Thomas R. Barrett, M. Bamford, N. Bowden, B. Chuilon, T. Deighan, P. Efthymiou, M. Gorley, T. Grant, D. Horsley, M. Kovari, M. Tindall

Fusion Science and Technology / Volume 79 / Number 8 / November 2023 / Pages 1039-1050

Research Article / dx.doi.org/10.1080/15361055.2022.2147766

Received:August 18, 2022
Accepted:November 11, 2022
Published:October 6, 2023

The Combined Heating and Magnetic Research Apparatus (CHIMERA) fusion technology test facility is under construction. The facility will be uniquely capable of semi-integral testing of fusion materials and component modules up to the size of the ITER test blanket module box, under combined conditions of in-vacuum high heat flux, static and pulsed magnetic fields, and high-temperature/high-pressure water cooling. This paper reports the high-level capabilities of the CHIMERA baselined design and the planned program of testing and describes the proposed strategy for use of simulations for virtual testing, qualification, and in-situ monitoring.
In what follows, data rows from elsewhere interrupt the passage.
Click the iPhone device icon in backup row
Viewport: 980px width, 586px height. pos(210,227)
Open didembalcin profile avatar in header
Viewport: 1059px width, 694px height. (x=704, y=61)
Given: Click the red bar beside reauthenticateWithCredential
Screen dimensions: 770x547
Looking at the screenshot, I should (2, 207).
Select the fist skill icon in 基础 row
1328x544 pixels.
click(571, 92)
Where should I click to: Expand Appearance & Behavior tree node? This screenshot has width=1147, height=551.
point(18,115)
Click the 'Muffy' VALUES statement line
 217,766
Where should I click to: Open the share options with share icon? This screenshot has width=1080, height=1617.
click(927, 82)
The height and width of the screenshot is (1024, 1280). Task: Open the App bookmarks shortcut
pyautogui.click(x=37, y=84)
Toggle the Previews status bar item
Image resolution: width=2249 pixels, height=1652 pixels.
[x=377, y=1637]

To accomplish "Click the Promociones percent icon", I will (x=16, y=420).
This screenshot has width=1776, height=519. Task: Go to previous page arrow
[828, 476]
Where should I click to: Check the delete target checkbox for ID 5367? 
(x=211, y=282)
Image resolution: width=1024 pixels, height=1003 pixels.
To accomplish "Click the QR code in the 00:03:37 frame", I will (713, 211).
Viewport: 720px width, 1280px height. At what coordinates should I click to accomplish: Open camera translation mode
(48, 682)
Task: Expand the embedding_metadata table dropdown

The first step in testing of a component mock-up is to take data from as-built geometry and other measurements and transmit them to an integrated computational model that can closely mimic the physical asset and form a digital replica. Not only can this digital replica be queried in advance of physical testing in the facility, allowing optimization of the test program, but combined with subsequent test data, it also can deliver much greater insight into experimental results than can be obtained using test data alone. The digital replica is used as the basis for a digital twin, which is live coupled to the running experiment, and is under development as a proposed key facet of fusion reactor surveillance in-service. Physical mock-ups for testing can be subjected to in-vacuum heat flux up to 0.5 MW/m2 over the entire surface while within a strong horizontal magnetic field. The central field can be up to 4 T with a peak in the test region of 5 T. The same component mock-ups can also be subjected to repeated magnetic field pulses with ramp rate 12 T/s, which can simulate loading conditions of a plasma disruption. Facility upgrades are underway to include a liquid metal circulation loop to allow the study of magnetohydrodynamics effects and to add a high-heat-flux system using a very high-power continuous-wave laser to achieve divertor-relevant heat fluxes of 20 MW/m2 over the area of a small-scale mock-up. Four examples are given to illustrate the physical testing program that is currently foreseen.